Inoltre il marchio, al pari delle opere d’arte, va estrinsecato: non è possibile limitarsi a pensare un romanzo o a immaginare un quadro, è necessario esprimerli, realizzarli, e altrettanto avviene per il marchio. Ma non basta, il caso del marchio è ancora una volta anomalo: non è sufficiente realizzarlo, è necessario anche usarlo e a usarlo non può essere uno qualunque, ma deve essere un imprenditore, qualcuno che voglia contraddistinguere i propri prodotti.

Insomma, il marchio era definito come una creazione intellettuale, ma in realtà non era affatto necessario che ne avesse le caratteristiche, mentre era necessario che ne avesse altre, a loro volta non necessarie alle creazioni intellettuali tradizionali. Allora, ancora una volta, che cosa è?

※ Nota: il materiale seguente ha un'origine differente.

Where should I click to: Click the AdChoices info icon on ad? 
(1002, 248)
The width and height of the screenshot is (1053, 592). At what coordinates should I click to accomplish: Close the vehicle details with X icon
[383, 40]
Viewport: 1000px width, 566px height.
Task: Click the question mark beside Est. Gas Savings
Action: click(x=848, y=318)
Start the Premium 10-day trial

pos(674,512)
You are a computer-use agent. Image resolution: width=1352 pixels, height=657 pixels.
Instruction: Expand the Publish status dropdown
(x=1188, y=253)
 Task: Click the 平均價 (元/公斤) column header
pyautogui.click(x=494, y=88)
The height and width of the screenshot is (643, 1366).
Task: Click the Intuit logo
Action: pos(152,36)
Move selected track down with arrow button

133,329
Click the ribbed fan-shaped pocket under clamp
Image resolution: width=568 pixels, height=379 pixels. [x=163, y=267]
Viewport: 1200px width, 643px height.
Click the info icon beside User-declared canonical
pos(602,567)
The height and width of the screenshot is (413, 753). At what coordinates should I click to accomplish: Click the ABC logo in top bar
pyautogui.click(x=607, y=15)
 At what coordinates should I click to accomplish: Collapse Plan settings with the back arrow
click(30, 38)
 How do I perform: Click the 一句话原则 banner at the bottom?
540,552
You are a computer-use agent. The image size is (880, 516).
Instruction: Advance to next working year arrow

Nel 1961 venne pubblicato un saggio rivoluzionario, poi divenuto celebre, che superava tutte queste considerazioni. L’autore sosteneva, infatti, che il marchio non può essere una quidditas – un’entità autonoma – ma sarebbe, al più, una qualitas, perché informa sulla provenienza del prodotto cui è indissolubilmente collegato e, perciò, impossibilitato a sopravvivere autonomamente. Senza entrare nel merito squisitamente tecnico, possiamo dire che, dal punto di vista teorico, questo approccio – che fu quello dominante fino alla fine del secolo scorso e tuttora è come accantonato, ma non discusso e, tanto meno, respinto, dalla quasi totalità della dottrina – poteva anche avere una sua coerenza, ma si scontrava frontalmente con la pratica, perché questo nulla, questa “non-entità”, poteva arrivare a valere miliardi di dollari: il marchio, non il prodotto cui era collegato. L’asset più importante delle multinazionali, infatti, non erano già – e sempre più non sono – i beni materiali, gli stabilimenti, i macchinari, le stesse unità di prodotto contrassegnate che, per quanto innumerevoli siano, si consumano e muoiono, ma i marchi, che non si deteriorano e sopravvivono a tutto, anche alle imprese che ne sono titolari. Ne è un recente esempio a voi vicino la Parmalat, che è fallita, ma il cui marchio le è sopravvissuto e distingue i prodotti così contrassegnati, che si vendono ancora.

Comprendere perché una presunta “non-entità”, qualcosa che non avrebbe neppure una propria vita autonoma, avesse tanto valore era un tema ampio e complesso da affrontare, che non coinvolgeva soltanto il diritto, ma anche altre scienze come quella del linguaggio (per i marchi denominativi), della fisiognomica e della critica dell’arte (per i marchi figurativi), della semantica (in quanto alla fine il marchio è, tutti i tipi di marchio sono, prima di tutto, segni). Ma, per definire il segno bisognava definirne il “concetto”, che a sua volta era tutt’altro che agevole da definire, posto che da Socrate in poi è l’oggetto centrale della speculazione filosofica. Vale a dire che l’interrogativo posto coinvolgeva quasi tutto lo scibile umano. Un campo d’indagine immenso, un mare senza confini, attraente e scoraggiante. Io mi sono tuffato in questo mare con lo stato d’animo che molto probabilmente è lo stesso che prova ciascun imprenditore all’inizio di una nuova attività. Avevo un obiettivo, ma non un programma preciso, ero irresistibilmente attratto dal fascino dell’argomento e, nello stesso tempo, “atterrito” dalla sua complessità. Comunque, mi sono tuffato, ho nuotato senza sosta e quando, sfinito, temevo di (e, forse, anche desideravo finalmente) annegare, ho scorto in lontananza uno scoglio che emergeva dall’uniforme distesa delle acque e mi sono aggrappato.

Ora vi chiedo di seguire il mio percorso leggendo questo libro, Sì, logo, per aiutarmi a capire se lo scoglio cui devo la mia sopravvivenza di giurista è solido e fermo come mi sembra o… sarà meglio che cambi mestiere.